Rimba tomaba parte por primera vez en un concurso de aviación. Nadie se explicaba que lo hiciese, ni aun que fuera aviador, pues era uñ hombre sin arrestos, de corazón débil, casi femenino, y pasaba un miedo terrible cada vez que volaba. El sudor brillaba en las hondas arrugas de su rostro, como el agua después de la lluvia en los carriles de un camino; sus ojos, apagados, inmóviles, miraban a Puchkarev con una fe profunda y trágica.

—Yury: dímelo francamente. ¿Hay algún peligro?

Yury Mijailovich sondeó su corazón y repuso, en un tono de convicción firme, absoluta:

—Ninguno. No hay cuidado. Puedes volar.

—¡Gracias!— dijo Rimba, muy serio, tras un corto silencio.

Y como en Pascua Florida, le dió a Yury Mijailovich tres besos en la boca y le estrechó la mano con cordial efusión.

Al pasar por delante de Tatiana Alexeyevna y saludarla, la miró como a una aliada y contestó a su sonrisa de felicidad exhalando un suspiro de alivio, que podía traducirse así al lenguaje oral:

—¡Ya ve usted, no hay cuidado!

El andar y la figura del pobre hombre, sus polainas y sus pantalones, de una desmedida amplitud, eran poco aviatorios.

Tatiana Alexeyevna le siguió con los ojos, y cuando su marido tornó a su lado no volvió la cabeza. Sintió en la mejilla y en los labios la mirada de Yury Mijailovich, y le pareció que una suave brisa se los acariciaba: era la felicidad.

—¡Cómo te amo...!—murmuró el oficial, oprimiéndole ligeramente el brazo y sintiendo en su mano, a través de la seda de la manga, un dulce calor de carne joven y feliz.
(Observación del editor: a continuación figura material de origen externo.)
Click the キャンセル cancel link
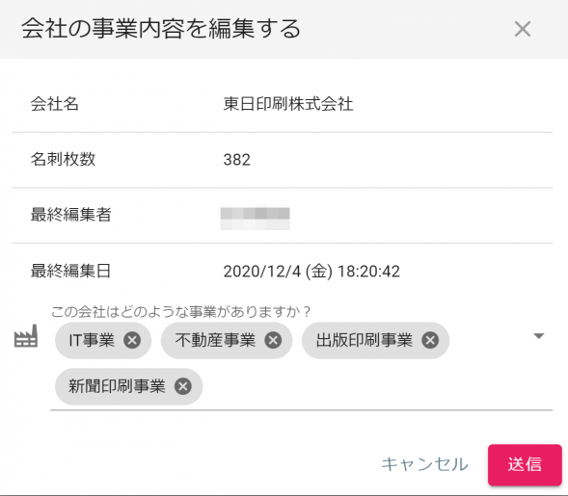Screen dimensions: 568x496 pos(425,464)
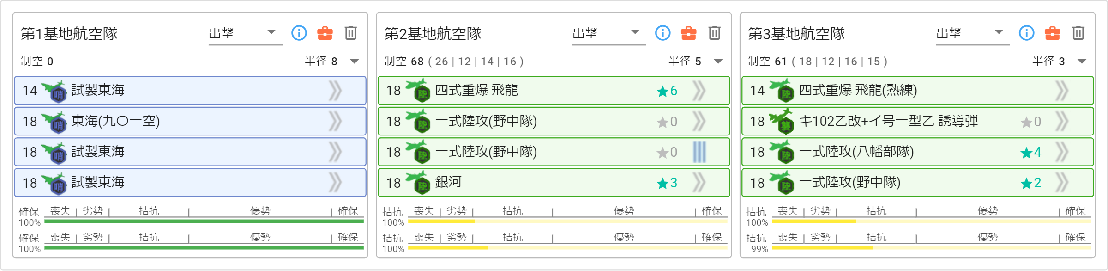Expand the 半径 5 dropdown arrow
1108x271 pixels.
[x=718, y=62]
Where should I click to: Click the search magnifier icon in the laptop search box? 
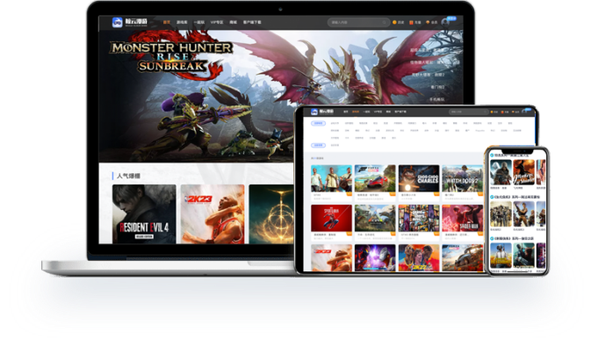click(384, 22)
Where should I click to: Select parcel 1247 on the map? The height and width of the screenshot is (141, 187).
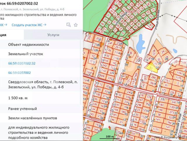89,72
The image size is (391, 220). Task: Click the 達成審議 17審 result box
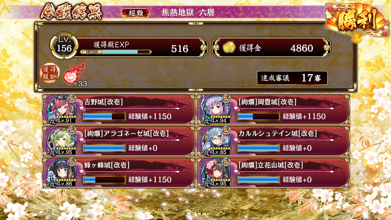click(x=292, y=78)
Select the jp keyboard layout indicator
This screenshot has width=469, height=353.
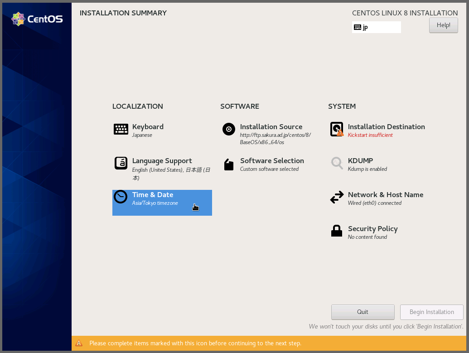pos(376,27)
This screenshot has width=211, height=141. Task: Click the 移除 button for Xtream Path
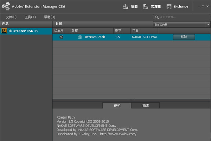pos(184,37)
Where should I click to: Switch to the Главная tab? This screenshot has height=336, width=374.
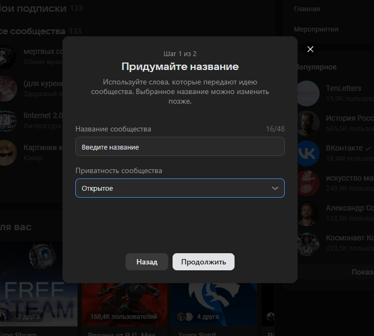[x=307, y=9]
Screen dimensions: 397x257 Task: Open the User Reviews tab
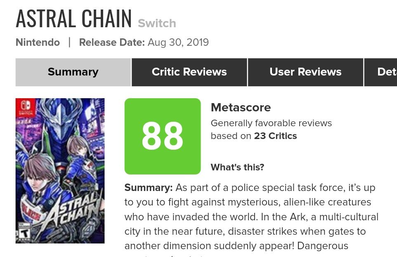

Ella, sin volver la cabeza, dejó de sonreír; sucedió a su sonrisa una expresión dócil y tímida. En aquel momento se amaba a sí misma con el amor de su marido; amaba su rostro y todo su cuerpo como algo precioso, pero frágil, que había que cuidar y mimar.

Rimba había desaparecido en un cobertizo. En lo alto de la tribuna ondeaban banderas de todos colores, y se diría que querían volar, desprendidas de los mástiles.

—Se ha levantado un poco de viento—dijo Tatiana Alexeyevna, volviendo, al cabo, la cabeza hacia su marido.

El oficial la miraba radiante.

Tuvieron que despedirse en público, y el beso que cambiaron fué leve como una tela de araña; pero los besos más frenéticos no se graban en los labios de un modo tan imborrable como esas ligeras telas de araña del amor, que no sé olvidan nunca.

Tatiana Alexeyevna no olvidaría nunca aquel beso. Y tampoco olvidaría nunca aquella pequeña cicatriz sonrosada que tenía en la pura frente, junto a la sien izquierda, su Yury. Era de una herida que de niño se había hecho jugando con una barra de hierro.

De pronto se quedó la tierra terriblemente desierta: Yury Mijailovich acababa de subir a su Newport. Pero, cosa extraña, el corazón de Tatiana no aceleró sus latidos. ¡Tan grandes eran la felicidad de la joven y su fe en su felicidad!

Levantó la cabeza. El aeroplano describió el primer círculo y fué elevándose, elevándose. Fueron ensanchándose los círculos... Ella, sonriente, inalterable el ritmo de su corazón, pensó, suspirando: «Ya no puede verme. Está demasiado alto.»